= Beginning of Section =

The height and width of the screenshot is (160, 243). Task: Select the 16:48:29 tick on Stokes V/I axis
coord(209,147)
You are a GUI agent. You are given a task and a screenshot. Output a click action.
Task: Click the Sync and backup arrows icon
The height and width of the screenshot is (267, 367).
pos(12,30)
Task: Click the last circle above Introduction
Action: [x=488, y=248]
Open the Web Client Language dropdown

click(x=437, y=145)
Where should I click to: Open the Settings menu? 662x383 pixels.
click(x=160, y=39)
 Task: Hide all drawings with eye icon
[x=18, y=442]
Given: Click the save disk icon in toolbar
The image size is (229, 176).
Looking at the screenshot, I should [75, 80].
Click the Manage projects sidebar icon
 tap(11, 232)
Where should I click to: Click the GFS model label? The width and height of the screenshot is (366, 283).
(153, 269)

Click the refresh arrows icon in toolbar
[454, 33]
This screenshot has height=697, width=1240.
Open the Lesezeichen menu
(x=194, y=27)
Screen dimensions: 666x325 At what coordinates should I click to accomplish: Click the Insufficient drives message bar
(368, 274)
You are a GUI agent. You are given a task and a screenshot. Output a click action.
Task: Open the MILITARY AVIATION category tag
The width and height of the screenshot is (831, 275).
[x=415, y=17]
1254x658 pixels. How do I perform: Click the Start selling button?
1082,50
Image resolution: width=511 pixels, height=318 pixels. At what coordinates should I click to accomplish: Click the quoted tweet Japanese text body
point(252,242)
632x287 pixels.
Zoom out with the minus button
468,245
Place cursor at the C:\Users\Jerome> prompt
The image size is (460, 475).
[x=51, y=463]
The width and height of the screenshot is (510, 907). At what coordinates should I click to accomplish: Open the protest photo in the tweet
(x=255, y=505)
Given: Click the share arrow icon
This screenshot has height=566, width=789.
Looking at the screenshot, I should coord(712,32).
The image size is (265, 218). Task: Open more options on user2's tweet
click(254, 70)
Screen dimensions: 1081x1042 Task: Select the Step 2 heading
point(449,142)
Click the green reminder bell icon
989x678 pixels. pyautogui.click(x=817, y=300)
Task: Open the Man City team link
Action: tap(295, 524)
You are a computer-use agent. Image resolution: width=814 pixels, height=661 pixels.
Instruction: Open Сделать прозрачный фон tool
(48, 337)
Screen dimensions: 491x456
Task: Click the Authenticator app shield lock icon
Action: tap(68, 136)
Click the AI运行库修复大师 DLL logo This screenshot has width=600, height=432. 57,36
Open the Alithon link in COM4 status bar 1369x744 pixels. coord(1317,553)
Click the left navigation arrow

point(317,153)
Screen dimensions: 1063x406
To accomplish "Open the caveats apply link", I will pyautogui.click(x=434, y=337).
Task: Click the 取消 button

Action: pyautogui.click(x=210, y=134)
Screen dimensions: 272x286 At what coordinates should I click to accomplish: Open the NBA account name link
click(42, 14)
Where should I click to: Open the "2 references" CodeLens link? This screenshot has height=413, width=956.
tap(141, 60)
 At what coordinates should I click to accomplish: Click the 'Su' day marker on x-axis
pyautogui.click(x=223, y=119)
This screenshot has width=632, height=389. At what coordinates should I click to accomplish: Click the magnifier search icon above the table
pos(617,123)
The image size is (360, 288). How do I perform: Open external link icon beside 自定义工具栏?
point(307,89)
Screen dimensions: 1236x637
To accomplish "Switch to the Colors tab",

= End of Section =

About this exercise: Restate the whole listing exactly.

Exercise result:
The height and width of the screenshot is (160, 243). Task: Select the 16:48:29 tick on Stokes V/I axis
coord(209,147)
You are a GUI agent. You are given a task and a screenshot. Output a click action.
Task: Click the Sync and backup arrows icon
The height and width of the screenshot is (267, 367).
pos(12,30)
Task: Click the last circle above Introduction
Action: [x=488, y=248]
Open the Web Client Language dropdown

click(x=437, y=145)
Where should I click to: Open the Settings menu? 662x383 pixels.
click(x=160, y=39)
 Task: Hide all drawings with eye icon
[x=18, y=442]
Given: Click the save disk icon in toolbar
The image size is (229, 176).
Looking at the screenshot, I should [75, 80].
Click the Manage projects sidebar icon
 tap(11, 232)
Where should I click to: Click the GFS model label? The width and height of the screenshot is (366, 283).
(153, 269)

Click the refresh arrows icon in toolbar
[454, 33]
This screenshot has height=697, width=1240.
Open the Lesezeichen menu
(x=194, y=27)
Screen dimensions: 666x325 At what coordinates should I click to accomplish: Click the Insufficient drives message bar
(368, 274)
You are a GUI agent. You are given a task and a screenshot. Output a click action.
Task: Open the MILITARY AVIATION category tag
The width and height of the screenshot is (831, 275).
[x=415, y=17]
1254x658 pixels. How do I perform: Click the Start selling button?
1082,50
Image resolution: width=511 pixels, height=318 pixels. At what coordinates should I click to accomplish: Click the quoted tweet Japanese text body
point(252,242)
632x287 pixels.
Zoom out with the minus button
468,245
Place cursor at the C:\Users\Jerome> prompt
The image size is (460, 475).
[x=51, y=463]
The width and height of the screenshot is (510, 907). At what coordinates should I click to accomplish: Open the protest photo in the tweet
(x=255, y=505)
Given: Click the share arrow icon
This screenshot has height=566, width=789.
Looking at the screenshot, I should coord(712,32).
The image size is (265, 218). Task: Open more options on user2's tweet
click(254, 70)
Screen dimensions: 1081x1042 Task: Select the Step 2 heading
point(449,142)
Click the green reminder bell icon
989x678 pixels. pyautogui.click(x=817, y=300)
Task: Open the Man City team link
Action: tap(295, 524)
You are a computer-use agent. Image resolution: width=814 pixels, height=661 pixels.
Instruction: Open Сделать прозрачный фон tool
(48, 337)
Screen dimensions: 491x456
Task: Click the Authenticator app shield lock icon
Action: tap(68, 136)
Click the AI运行库修复大师 DLL logo This screenshot has width=600, height=432. 57,36
Open the Alithon link in COM4 status bar 1369x744 pixels. coord(1317,553)
Click the left navigation arrow

point(317,153)
Screen dimensions: 1063x406
To accomplish "Open the caveats apply link", I will pyautogui.click(x=434, y=337).
Task: Click the 取消 button

Action: pyautogui.click(x=210, y=134)
Screen dimensions: 272x286 At what coordinates should I click to accomplish: Open the NBA account name link
click(42, 14)
Where should I click to: Open the "2 references" CodeLens link? This screenshot has height=413, width=956.
tap(141, 60)
 At what coordinates should I click to accomplish: Click the 'Su' day marker on x-axis
pyautogui.click(x=223, y=119)
This screenshot has width=632, height=389. At what coordinates should I click to accomplish: Click the magnifier search icon above the table
pos(617,123)
The image size is (360, 288). How do I perform: Open external link icon beside 自定义工具栏?
point(307,89)
Screen dimensions: 1236x637
To accomplish "Switch to the Colors tab",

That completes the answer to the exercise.